(Stored data)
----
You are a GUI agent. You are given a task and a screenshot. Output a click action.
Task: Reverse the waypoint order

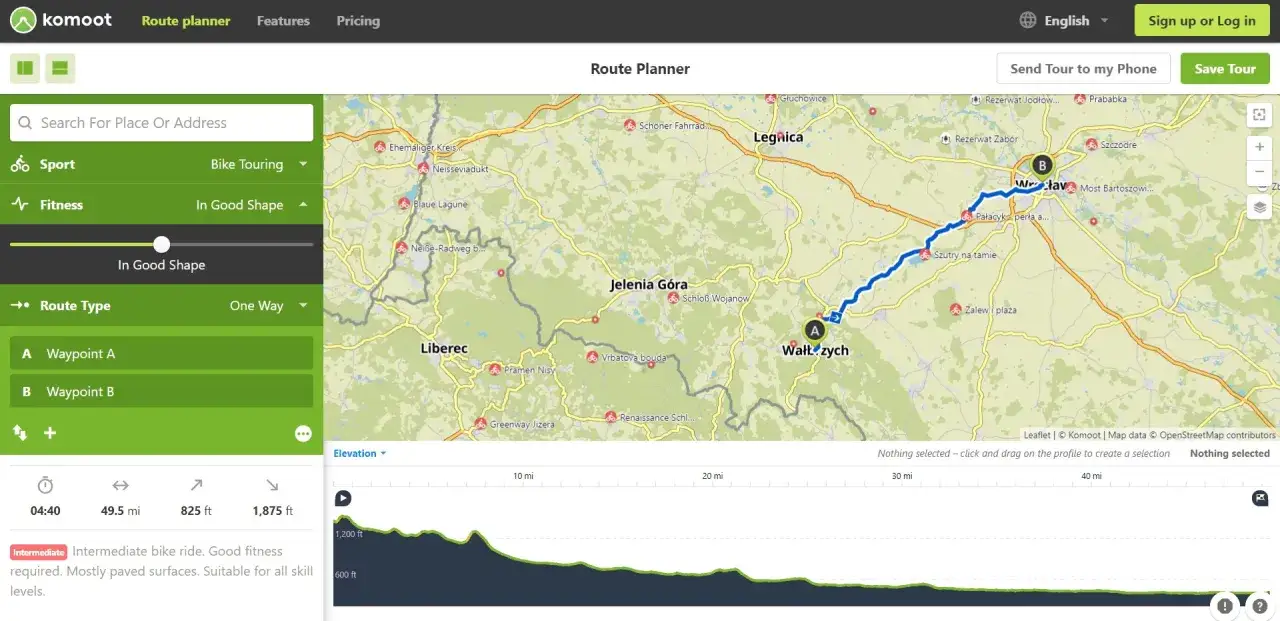(19, 433)
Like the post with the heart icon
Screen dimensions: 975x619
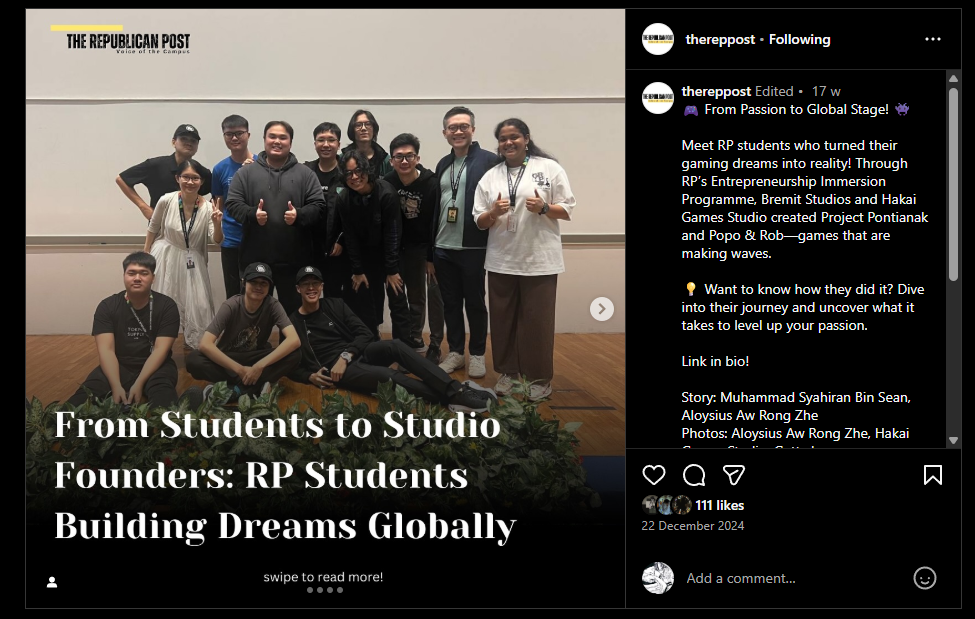pyautogui.click(x=654, y=475)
----
Your reply should restate every entry exactly, with the pictures left out.

Output ▸
You are a GUI agent. You are given a task and a screenshot. Output a click action.
Task: Reverse the waypoint order

(19, 433)
Like the post with the heart icon
Screen dimensions: 975x619
pyautogui.click(x=654, y=475)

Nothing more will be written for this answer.